Текст книги "Христоверы"


  • Текст добавлен: 5 декабря 2019, 12:00


Автор книги: Александр Чиненков


Жанр: Историческая литература, Современная проза


Возрастные ограничения: +12

сообщить о неприемлемом содержимом

Текущая страница: 8 (всего у книги 29 страниц) [доступный отрывок для чтения: 10 страниц]

Шрифт:
- 100% +
21

«Божьи люди» один за другим входили в дом купца Лопырёва. На «большой собор» они съехались по приглашению старца Андрона со всех уголков Самарской губернии. На «собор» приглашались наиболее уважаемые члены других общин христоверов.

Переступая порог, в прихожей приглашённые снимали верхнюю одежду, оставаясь в белых радельных рубахах. Приветствуя друг друга, хлысты трижды кланялись земными поклонами, затем проходили в так называемую сионскую горницу и рассаживались по заранее приготовленным скамейкам и табуретам.

По распоряжению Андрона Савва Ржанухин разлучил Евдокию с сестрой и усадил её на самое почётное место в горнице. Оказавшись одна перед десятками глаз, девушка почувствовала себя неуютно и раскраснелась. Ей хотелось немедленно встать и уйти, забиться в дальний угол и оттуда наблюдать за всем, что будет происходить во время «собора». «Поступить так, как я хочу, себе же на погибель, – подумала она, опуская глаза в пол. – Ежели вдруг я выкинула бы такое, то…»

«Собор» начался торжественно. Все хлысты встали на ноги и стали креститься обеими руками и кланяться друг другу. Затем они снова уселись на свои места, и в горнице зависла полная тишина, которая длилась минут пять. Всё это время хлысты сидели, склонив головы и не шевелясь.

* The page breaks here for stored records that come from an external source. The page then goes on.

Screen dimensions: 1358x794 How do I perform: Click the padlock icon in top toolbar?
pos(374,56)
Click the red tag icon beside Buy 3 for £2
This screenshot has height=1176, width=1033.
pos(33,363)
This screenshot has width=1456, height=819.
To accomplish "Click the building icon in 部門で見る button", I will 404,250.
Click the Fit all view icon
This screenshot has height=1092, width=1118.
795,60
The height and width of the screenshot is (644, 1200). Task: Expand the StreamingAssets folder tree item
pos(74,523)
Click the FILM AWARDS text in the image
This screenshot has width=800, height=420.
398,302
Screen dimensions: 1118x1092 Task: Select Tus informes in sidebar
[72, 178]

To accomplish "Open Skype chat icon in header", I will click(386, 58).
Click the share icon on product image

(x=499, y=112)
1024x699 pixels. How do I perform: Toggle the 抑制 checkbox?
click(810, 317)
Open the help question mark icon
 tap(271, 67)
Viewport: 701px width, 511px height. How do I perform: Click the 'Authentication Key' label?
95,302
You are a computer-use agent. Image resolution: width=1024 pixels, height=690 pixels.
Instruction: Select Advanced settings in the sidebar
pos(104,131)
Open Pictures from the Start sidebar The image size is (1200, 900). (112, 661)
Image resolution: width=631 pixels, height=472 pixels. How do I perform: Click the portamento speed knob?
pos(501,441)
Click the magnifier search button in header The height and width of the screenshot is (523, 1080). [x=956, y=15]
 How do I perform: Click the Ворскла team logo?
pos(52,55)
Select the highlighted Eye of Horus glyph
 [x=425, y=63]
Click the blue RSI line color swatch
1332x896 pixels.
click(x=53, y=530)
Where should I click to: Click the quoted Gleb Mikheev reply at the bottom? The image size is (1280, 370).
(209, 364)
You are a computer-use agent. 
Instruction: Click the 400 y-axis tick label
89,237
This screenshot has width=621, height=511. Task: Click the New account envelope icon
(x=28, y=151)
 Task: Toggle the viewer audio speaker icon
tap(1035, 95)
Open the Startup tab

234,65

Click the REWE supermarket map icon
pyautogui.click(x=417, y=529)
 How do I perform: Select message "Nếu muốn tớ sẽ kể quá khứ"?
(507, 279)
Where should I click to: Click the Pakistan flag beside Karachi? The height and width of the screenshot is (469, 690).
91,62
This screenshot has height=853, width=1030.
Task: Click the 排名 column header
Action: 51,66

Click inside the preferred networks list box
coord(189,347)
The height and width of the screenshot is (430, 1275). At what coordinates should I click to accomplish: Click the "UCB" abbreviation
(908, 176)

Пауза длилась до тех пор, пока в горнице не появился старец Андрон. Облачённый в белую до пят рубаху, с изображающим пальмовую ветвь белым платком в руке, с торжественным видом, старец вбежал в горницу и встал рядом с Евдокией.

Андрон помахал над головой платком, и все хлысты, как по команде, хором затянули «гимн» «Царю Небесный», канон пятидесятницы.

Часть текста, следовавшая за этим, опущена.